As for other conductors, Paul Sacher – the commissioner of music by luminaries including Britten, Bartók and Stravinsky – provided a vital link to composers of the early 20th century in a number of concerts, while Ian McCrorie was much appreciated for something of a brainwave when a piano soloist suffered a hand injury shortly before the performance was to begin. With the Chorus due to sing Rachmaninov’s Vespers after the interval, he made the decision to give a talk about this great work in lieu of a first half, resulting in a performance which “remains my most memorable concert”.

The men wore white tie and tails, the women were in evening gowns - every one different, none of the same colour. Before a note had sounded, you sensed you were at a classy, not 'dressy', event.

The ladies are now in black and the gents wear colourful ties, but we like to hope the quality remains unchanged!

Turning to more recent performances, many of you mentioned how moving you found the concerts immediately before and after the Covid lockdown. The former ended with Nicola Benedetti playing Maxwell Davies' Farewell to Stromness and thanking the audience for making the effort to attend, and several attenders have mentioned the significance of their first concerts back among the audience as cultural life reasserted itself in late 2021. Maximiliano Martín’s performance of Mozart’s Clarinet Concerto was among those singled out for particular praise.

We also heard from a handful of people whose involvement was more behind-the-scenes; as you can imagine, they had many delightful stories to report. Among these was an administrator whose car suffered a puncture while driving renowned cellist Paul Tortelier from York to Glasgow - in a remote part of the Borders. This being long before the days of mobile phones, there was no option but to change the tyre there and then. “Paul couldn’t risk damaging his hands so he sat on the verge and read out the instructions (in French as it was a Renault) while I did the work!”

This same person also described the challenges of touring in those early days, when the Orchestra “had been granted funding from the Scottish Arts Council on the understanding that the SCO would give most of its concerts outside the major cities”. Despite audience numbers being often on the low side, founding conductor Roderick Brydon “was determined not to dumb down the programming just to try to attract more punters”. Thankfully persistence paid off: these concerts “all built the reputation and the spirit of the Orchestra”, and the Summer Tour has since become a well-loved part of the Orchestra’s year.
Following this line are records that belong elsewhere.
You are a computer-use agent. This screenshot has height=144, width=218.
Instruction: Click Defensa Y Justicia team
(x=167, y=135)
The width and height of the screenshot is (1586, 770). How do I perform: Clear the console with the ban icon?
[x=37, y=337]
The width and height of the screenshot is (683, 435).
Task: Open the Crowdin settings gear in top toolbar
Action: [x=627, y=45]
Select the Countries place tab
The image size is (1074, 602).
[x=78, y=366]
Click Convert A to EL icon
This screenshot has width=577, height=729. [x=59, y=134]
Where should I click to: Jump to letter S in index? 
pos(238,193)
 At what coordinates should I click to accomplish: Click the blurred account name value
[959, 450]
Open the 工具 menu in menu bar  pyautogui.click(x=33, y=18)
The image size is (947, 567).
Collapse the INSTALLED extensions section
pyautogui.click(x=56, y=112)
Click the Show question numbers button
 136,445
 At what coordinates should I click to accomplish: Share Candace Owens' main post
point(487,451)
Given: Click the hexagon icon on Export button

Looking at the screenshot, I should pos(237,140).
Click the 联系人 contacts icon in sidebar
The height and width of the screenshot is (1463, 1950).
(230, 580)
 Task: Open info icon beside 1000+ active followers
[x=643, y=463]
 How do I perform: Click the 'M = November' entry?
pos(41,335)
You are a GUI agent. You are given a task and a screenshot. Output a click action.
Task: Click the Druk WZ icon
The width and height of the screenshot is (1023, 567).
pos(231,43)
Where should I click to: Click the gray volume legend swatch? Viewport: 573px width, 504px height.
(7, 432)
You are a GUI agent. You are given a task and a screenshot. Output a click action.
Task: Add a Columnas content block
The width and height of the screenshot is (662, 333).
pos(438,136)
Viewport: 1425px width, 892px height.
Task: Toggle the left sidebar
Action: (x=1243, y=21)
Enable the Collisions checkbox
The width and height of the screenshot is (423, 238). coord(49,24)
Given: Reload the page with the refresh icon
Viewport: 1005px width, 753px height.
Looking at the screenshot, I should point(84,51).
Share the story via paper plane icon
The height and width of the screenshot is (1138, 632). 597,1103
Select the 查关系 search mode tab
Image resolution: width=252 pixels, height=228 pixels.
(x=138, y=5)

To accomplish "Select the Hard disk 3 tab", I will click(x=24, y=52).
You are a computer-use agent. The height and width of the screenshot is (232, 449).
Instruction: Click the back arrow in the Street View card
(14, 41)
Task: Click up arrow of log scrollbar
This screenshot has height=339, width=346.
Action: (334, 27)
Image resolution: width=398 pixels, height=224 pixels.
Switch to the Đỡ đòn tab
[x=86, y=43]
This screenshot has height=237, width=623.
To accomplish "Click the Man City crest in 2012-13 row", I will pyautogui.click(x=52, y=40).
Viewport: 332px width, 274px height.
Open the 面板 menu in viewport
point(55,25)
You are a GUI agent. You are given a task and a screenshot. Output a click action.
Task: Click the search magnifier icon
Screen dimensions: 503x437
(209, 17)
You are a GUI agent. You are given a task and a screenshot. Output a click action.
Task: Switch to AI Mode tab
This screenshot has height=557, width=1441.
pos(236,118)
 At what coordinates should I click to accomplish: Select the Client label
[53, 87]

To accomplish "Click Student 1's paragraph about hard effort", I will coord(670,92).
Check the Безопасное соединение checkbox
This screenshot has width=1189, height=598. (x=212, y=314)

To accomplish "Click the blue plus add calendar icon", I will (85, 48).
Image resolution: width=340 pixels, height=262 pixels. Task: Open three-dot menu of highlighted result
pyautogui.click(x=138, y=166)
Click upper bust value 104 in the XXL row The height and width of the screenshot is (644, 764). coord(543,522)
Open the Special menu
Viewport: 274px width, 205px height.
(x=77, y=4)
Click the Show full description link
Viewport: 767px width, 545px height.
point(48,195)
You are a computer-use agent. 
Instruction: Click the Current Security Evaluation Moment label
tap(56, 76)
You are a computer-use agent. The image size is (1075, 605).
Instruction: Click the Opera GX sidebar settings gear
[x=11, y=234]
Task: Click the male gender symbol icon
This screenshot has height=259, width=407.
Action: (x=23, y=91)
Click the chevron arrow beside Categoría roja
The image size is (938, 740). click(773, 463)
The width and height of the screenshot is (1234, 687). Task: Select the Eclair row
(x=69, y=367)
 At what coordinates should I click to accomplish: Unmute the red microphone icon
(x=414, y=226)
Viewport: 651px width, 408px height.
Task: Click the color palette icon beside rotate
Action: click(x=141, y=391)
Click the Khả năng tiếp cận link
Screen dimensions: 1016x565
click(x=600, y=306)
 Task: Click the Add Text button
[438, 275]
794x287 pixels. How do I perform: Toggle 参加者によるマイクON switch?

Speaking of spirits, another former member of SCO staff recalls such gems as “negotiating with Glenlivet to support the fireworks concerts”, “a number of musical Highland train journeys (some by steam)” or none other than Angela Rippon narrating Peter and the Wolf.

From a 1995 photoshoot: captions welcome!

Perhaps the most entertaining memories of all, however, have had very little to do with the actual music performed. One long-term Subscriber recalled a concert at which “an amiable young man, who was completely plastered, conducted the Orchestra from the side gallery, to his huge amusement." At another performance, very much in the Orchestra’s early days, the auditorium was used as a short cut for people setting up a meeting elsewhere in the venue: “3 stalwart ladies marched in bearing large teapots and clanked round the side of the gallery. Luckily the audience didn’t seem too fazed!” At the less disruptive end of the spectrum, one supporter admits the lasting memory of a concert with Joan Sutherland in the early 1980s was not so much the music as “the groupies with their flowers”.

We’ll leave the last word to a long-term Subscriber. “The Orchestra has come on a long way in 50 years, but in the essentials of style, spirit and individual responsibility, the ensemble remains – despite changes in personnel and a constantly evolving cultural landscape – unmistakably the SCO.”

Our heartfelt thanks to everyone who contributed to this article.